Experimental and analytical work has been performed on local heat transfer for in-tube condensation of pure R12 and R134a. The data were taken in a 4.57-mm (0.18-in.) ID smooth copper tube of 2.90 m (9.5 ft) length. The test section was cooled by two counterflow water circuits, each covering half of the test section length. Sight glasses of the same diameter as the test section were located at the inlet and outlet of the test section for visual flow regime observations. Data were taken with test conditions in the following ranges - mass flux, 75 to 500 kg/m²×s (55,000 to 365,000lbm/ft²×h), saturation temperature, 35 deg C and 60 deg C (95 deg F and 140 deg F), average quality, 10% to 90%, and heat flux, 4 to 15 kW/m² (1,268 to 4,756 Btu/h×ft²).

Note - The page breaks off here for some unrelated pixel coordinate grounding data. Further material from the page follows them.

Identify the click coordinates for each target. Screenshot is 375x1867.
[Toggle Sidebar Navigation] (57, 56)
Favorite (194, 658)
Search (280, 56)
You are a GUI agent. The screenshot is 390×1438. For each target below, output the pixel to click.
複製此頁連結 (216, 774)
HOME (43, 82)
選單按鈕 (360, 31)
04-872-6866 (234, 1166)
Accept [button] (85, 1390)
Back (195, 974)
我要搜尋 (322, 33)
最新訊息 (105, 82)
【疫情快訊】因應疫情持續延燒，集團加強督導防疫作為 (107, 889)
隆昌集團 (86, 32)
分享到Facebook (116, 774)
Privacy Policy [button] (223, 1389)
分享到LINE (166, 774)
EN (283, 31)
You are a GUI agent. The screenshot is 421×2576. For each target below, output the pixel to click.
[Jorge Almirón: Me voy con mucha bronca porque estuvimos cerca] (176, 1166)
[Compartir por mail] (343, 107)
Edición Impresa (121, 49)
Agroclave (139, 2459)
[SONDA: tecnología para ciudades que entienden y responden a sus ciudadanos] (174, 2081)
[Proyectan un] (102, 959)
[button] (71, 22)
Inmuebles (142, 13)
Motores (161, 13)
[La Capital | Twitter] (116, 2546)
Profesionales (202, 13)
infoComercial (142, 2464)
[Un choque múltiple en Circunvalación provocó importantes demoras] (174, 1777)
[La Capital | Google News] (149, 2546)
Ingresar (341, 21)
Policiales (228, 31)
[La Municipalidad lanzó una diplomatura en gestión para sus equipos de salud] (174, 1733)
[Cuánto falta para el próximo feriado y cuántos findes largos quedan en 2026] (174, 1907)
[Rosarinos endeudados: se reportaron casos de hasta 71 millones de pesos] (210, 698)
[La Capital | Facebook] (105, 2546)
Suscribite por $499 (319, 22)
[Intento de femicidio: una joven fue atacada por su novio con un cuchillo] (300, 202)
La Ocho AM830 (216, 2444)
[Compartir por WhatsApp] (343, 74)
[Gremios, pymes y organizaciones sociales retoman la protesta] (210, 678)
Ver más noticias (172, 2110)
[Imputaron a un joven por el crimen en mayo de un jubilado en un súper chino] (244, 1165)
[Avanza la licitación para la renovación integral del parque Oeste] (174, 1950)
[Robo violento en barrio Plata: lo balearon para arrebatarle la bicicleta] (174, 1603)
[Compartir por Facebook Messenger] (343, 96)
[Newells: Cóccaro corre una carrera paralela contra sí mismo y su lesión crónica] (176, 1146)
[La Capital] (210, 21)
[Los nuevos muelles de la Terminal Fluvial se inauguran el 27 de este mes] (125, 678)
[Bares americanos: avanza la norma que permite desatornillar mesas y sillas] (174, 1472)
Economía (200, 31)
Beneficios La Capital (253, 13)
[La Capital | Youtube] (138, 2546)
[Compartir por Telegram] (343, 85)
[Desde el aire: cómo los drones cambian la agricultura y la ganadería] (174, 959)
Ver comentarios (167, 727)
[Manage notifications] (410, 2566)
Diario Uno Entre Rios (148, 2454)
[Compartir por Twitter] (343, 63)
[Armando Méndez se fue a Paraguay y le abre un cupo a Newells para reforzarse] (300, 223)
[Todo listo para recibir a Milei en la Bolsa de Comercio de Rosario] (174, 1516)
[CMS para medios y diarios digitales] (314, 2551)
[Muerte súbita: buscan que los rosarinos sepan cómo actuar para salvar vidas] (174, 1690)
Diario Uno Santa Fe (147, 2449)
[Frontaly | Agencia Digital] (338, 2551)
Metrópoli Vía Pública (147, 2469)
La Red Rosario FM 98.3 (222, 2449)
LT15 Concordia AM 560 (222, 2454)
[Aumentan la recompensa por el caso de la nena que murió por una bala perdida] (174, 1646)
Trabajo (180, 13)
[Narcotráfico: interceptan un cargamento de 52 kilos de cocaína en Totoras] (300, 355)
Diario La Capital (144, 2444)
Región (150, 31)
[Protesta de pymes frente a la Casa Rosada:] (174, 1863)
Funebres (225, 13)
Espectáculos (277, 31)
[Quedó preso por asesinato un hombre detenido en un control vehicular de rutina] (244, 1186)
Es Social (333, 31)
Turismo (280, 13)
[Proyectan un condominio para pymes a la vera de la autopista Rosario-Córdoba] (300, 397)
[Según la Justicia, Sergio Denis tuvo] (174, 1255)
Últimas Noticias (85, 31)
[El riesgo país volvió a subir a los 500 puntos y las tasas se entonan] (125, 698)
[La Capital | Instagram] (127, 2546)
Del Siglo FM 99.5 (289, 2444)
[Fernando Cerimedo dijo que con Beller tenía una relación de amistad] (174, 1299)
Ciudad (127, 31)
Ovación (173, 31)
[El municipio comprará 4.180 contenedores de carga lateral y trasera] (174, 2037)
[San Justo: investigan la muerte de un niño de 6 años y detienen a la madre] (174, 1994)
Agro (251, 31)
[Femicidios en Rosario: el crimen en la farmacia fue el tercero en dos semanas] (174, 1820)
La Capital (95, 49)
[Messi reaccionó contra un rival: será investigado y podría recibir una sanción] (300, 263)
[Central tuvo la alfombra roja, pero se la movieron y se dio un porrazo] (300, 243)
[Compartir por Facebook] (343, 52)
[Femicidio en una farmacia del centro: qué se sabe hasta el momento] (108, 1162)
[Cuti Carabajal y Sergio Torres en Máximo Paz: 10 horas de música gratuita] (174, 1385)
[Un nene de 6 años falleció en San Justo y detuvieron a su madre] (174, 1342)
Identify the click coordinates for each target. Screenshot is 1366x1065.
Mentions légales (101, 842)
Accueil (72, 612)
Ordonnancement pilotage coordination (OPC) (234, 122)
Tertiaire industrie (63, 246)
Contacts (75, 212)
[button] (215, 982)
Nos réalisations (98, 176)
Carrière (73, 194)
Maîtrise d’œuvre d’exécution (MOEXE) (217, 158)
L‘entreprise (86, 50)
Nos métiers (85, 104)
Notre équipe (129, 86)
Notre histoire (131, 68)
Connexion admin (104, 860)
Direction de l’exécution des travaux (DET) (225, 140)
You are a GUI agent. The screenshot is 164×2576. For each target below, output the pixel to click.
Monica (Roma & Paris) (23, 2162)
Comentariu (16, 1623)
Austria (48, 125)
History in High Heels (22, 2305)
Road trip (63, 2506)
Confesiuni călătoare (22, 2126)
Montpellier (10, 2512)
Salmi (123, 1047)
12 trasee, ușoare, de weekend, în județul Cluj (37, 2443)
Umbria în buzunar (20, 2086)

The observed flow regimes were wavy at low mass flux and quality, progressing sequentially through the wavy-annular, annular, and mist-annular flow regimes as the mass flux and quality were increased. The data for pure refrigerants in the wavy flow regime were successfully correlated with a modified Nusselt-type approach and exhibited no mass flux dependence. The annular flow data were successfully correlated based on an analogy between heat and momentum transfer.

KEYWORDS: experiment, calculating, condensation, refrigerants, R12, R134a, heat flow, tubes, copper, testing, saturation temperature, fluid flow, condensers, heat transfer coefficient.